### What to work on
Read through the lines below for the string "computer" and copy each one that has it.

────────────────

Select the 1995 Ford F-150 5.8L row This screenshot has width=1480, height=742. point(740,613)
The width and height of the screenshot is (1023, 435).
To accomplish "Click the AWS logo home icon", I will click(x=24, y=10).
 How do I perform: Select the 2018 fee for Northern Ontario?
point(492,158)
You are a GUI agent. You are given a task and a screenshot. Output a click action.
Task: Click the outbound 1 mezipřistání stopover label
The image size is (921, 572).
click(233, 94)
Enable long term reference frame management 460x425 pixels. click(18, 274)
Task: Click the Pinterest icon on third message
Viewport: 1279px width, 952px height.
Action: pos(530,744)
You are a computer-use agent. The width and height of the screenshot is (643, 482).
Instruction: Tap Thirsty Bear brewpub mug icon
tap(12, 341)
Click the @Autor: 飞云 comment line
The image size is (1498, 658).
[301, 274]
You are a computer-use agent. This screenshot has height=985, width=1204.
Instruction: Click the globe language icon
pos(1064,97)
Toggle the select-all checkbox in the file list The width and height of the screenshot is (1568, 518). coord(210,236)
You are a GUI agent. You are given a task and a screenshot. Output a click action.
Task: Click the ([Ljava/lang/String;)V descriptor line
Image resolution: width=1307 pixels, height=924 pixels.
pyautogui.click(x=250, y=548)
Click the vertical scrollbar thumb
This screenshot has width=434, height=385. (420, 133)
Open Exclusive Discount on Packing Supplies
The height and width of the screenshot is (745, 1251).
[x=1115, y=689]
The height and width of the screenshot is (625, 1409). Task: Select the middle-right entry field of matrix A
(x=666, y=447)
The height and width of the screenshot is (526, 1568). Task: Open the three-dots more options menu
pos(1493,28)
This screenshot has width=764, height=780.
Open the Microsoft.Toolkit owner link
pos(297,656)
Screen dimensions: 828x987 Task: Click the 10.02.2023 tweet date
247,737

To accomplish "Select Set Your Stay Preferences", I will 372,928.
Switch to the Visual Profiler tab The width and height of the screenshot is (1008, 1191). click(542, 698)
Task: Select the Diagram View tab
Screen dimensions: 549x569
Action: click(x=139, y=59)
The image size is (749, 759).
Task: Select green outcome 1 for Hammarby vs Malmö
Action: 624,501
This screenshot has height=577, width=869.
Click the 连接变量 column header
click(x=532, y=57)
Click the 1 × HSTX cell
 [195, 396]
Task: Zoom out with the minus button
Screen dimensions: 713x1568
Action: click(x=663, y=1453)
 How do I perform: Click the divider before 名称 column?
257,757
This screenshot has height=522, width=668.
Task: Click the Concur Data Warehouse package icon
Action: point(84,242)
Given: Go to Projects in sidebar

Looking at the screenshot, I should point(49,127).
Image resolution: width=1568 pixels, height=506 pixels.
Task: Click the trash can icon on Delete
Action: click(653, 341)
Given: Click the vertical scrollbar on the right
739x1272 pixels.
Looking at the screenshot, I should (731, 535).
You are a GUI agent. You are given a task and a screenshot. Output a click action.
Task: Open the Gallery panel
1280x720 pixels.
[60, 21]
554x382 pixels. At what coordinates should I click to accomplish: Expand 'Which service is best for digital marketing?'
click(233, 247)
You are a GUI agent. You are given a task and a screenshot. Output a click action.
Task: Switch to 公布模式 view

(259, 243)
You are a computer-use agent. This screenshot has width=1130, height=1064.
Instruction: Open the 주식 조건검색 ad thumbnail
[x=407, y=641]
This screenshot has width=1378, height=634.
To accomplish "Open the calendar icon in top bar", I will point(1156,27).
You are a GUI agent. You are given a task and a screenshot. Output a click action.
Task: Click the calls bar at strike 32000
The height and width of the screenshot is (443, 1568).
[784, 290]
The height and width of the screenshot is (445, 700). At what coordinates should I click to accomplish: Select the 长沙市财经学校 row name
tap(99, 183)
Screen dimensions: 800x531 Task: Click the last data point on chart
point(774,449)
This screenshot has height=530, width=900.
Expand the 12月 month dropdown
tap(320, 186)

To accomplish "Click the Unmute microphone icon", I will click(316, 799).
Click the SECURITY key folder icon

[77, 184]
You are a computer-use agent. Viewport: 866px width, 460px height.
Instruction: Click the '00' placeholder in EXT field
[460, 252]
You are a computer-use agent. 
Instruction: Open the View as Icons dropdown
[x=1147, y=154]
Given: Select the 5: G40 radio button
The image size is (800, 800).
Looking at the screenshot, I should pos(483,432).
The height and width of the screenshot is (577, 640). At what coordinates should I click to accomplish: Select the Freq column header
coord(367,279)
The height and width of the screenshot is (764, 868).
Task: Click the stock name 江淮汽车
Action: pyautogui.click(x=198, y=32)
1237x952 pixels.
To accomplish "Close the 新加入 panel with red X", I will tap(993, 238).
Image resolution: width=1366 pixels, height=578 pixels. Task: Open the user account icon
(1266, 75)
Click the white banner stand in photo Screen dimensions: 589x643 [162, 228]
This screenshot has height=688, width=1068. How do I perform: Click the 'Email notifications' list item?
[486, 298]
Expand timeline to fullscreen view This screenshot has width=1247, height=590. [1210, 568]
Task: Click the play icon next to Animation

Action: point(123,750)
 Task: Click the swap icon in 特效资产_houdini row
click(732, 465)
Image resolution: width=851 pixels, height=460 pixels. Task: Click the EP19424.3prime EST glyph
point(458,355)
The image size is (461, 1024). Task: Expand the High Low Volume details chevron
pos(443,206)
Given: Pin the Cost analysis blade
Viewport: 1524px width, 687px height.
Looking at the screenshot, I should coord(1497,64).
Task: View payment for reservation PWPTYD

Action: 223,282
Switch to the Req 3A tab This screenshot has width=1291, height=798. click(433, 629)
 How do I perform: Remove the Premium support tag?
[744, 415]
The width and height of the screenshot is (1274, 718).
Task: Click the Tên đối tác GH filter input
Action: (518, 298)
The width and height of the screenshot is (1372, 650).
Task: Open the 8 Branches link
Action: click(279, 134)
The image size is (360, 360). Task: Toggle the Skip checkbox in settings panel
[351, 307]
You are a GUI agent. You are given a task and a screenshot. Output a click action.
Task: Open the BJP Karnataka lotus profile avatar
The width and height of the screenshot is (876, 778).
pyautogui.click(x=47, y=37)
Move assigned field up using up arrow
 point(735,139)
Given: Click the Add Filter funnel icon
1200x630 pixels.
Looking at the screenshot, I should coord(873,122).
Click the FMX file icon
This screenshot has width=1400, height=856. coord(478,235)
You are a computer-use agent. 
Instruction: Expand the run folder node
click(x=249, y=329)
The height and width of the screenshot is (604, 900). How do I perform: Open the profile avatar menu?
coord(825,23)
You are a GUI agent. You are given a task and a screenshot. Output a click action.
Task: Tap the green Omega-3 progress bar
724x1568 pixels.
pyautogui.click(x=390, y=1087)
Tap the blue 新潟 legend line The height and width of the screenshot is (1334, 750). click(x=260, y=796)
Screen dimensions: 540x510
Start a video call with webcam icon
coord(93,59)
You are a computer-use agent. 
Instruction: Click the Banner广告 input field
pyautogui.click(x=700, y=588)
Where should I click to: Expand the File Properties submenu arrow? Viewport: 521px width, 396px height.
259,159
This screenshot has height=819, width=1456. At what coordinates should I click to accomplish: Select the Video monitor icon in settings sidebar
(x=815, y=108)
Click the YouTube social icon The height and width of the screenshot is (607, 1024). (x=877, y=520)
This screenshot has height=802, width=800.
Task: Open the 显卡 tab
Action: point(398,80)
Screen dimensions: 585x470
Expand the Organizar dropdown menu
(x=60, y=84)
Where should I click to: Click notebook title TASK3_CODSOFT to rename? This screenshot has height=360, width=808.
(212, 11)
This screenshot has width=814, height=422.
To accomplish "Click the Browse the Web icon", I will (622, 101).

────────────────

### Answer for the task
You are a computer-use agent. The width and height of the screenshot is (643, 482).
You are a computer-use agent. This screenshot has height=985, width=1204.
You are a computer-use agent. This screenshot has width=1130, height=1064.
You are a computer-use agent. Viewport: 866px width, 460px height.
You are a computer-use agent. 
You are a computer-use agent. 
You are a computer-use agent. 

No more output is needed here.